Under the radiant sun and amidst a vibrant atmosphere, adorned with top hats and creative fascinators, the quintessentially British event of Ladies Day in Ascot unfolded. This year, the celebration was elevated to new heights as Zineb Faress, the esteemed owner of Raphia's Chocolatiers, led an exceptional group of ladies in hosting a captivating experience in one of the prestigious hospitality boxes of the Royal Enclosure at Ascot Races. Surrounded by horse owners, distinguished members of the Qatar Royal Family, and accomplished businesswomen such as Madam Juliet Mayhew, Sama Danesh, Pegah Pourmand, Anastasia Von Sivers, and our esteemed Editor-in-Chief, Rebeca Riofrio, the box was brimming with elegance and excitement.
What is Ascot:
In 1711, Queen Anne envisioned a racecourse at East Cote, recognising its potential as an ideal location for horses to gallop at full stretch. Thus, on August 11th, the inaugural race known as Her Majesty's Plate took place, marking the birth of the Royal racecourse. Over the course of 300 illustrious years, Ascot has become a historic British landmark, with its centrepiece event, Royal Ascot, firmly established as the highlight of the British social season.
From the emergence of the Royal Enclosure to record-breaking triumphs on the track, Ascot has witnessed the creation of countless cherished memories. While the face of the racecourse may have evolved over time, Royal Ascot remains steeped in quintessential British tradition. This year's celebration is no exception, as the spirit of elegance and grandeur continues to captivate attendees.

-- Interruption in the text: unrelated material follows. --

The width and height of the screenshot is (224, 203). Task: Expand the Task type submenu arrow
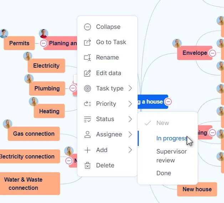click(130, 88)
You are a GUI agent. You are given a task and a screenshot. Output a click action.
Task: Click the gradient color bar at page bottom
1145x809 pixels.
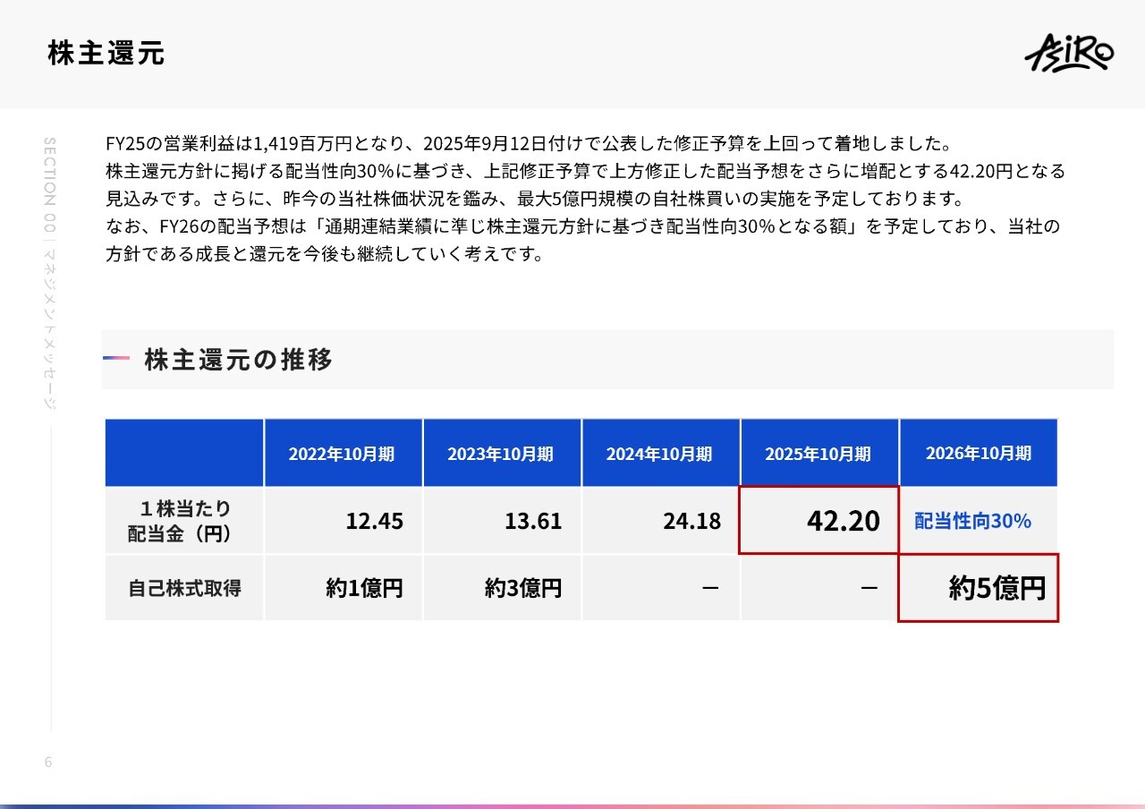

Ascot's Ascendance in Society:
By 1752, the popularity of attending races at Ascot had spread throughout social circles. The Duke of Bedford famously noted the dearth of dining companions upon his arrival in London, highlighting the allure of the racecourse. The 18th-century racegoers were treated to a plethora of additional entertainment, including cockfighting, prize fighting, gaming tents, jugglers, ballad singers, ladies on stilts, and even freak shows.
The Colours of Victory:
Until 1783, jockeys were free to wear any attire they pleased, leading to confusion in determining race winners. To rectify this, jockeys were mandated to wear the colours of their horse's owners. The British Horse-racing Authority maintains a register of unique colour combinations, ensuring each jockey's colours remain distinct and representative of their respective owners.
Tradition and Fashion:
The Royal Enclosure, initially established in the 1790s, underwent significant development in 1822 when King George IV commissioned the construction of a two-storey stand surrounded by a lawn. Access to this exclusive area was strictly by invitation from the King. Further enhancements were made in the mid-nineteenth century, prompted by the visit of the Emperor of Russia, Nicholas I. In 1845, the enclosure in front of the Royal Stand was enclosed, restricting access exclusively to invitees—a tradition that persists to this day.
Angels and Gold Cup Day:
Colloquially known as "Ladies' Day," Gold Cup Day holds a special place in the hearts of attendees. Coined in 1823 by an anonymous poet, the term "Ladies' Day" captured the enchantment of the event, describing women as "angels" exuding divine beauty. Today, a dress code upholds the sartorial elegance of the occasion, adding an extra touch of grace and sophistication.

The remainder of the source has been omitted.